So here we are again, 2nd August. Diagnosis Day. Today marks two years since I sat at the table in our old flat and wrote down semi lowbar hollow prosenkefaly. That’s exactly how I wrote it, whilst in my best telephone voice agreeing to come and meet the doctor the following morning to discuss our options. I rang Bill who got off the train he was on, heading out to his best mates wedding, crossed the platform and came straight home. Then I hit search on Google and my life changed forever.
This time last year when I started my blogging I ran through the experience that had been the rest of the pregnancy If today…. My desire to reach out to other mums at that diagnosis point in their lives was sincere and compelling. I wanted to tell them that it was all going to be okay. Not of course that I could. How would I know?

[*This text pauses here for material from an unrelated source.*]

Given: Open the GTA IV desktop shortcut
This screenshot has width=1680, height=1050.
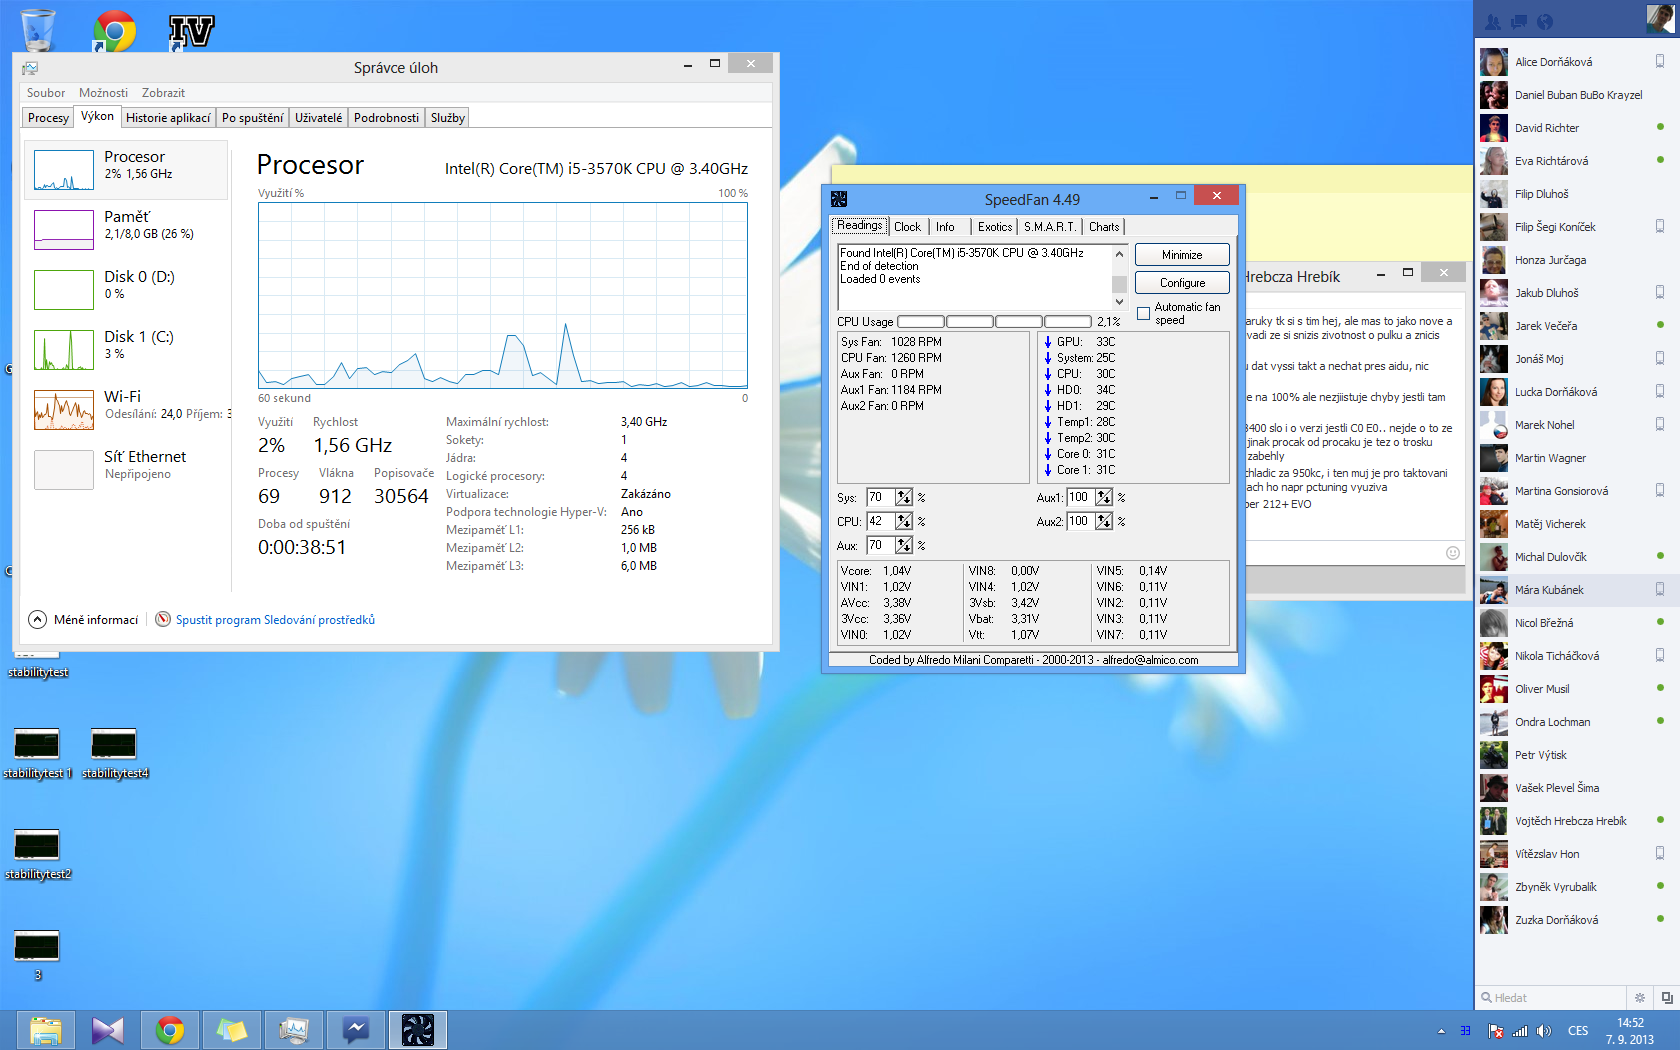Looking at the screenshot, I should coord(191,32).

I guess if you’d asked me this time last month how I expected this post to go I would have thought I’d be dwelling on the horror of the pregnancy and reflecting on the difficulties we have come through in the 20 months since Imogen’s miraculous survival. Life had other plans. In this past month the HPE ‘family’ has lost a number of it’s beautiful and beloved children and the outpouring of empathy and love I felt for the parents of these children was astounding. Their short lives had a lasting impact on everyone they met, on hundreds who they never met but had simply heard about them and even on the thousands who, like me, were sitting reading their stories from the other side of the world.
Then, much closer to home, some dear friends of ours experienced the devastating loss of a deeply loved daughter and we were beside ourselves with sorrow and confusion as to how to help or ease their suffering. Once again struck by how completely unjust the world can be. Another short life with the impact of hundreds of longer ones.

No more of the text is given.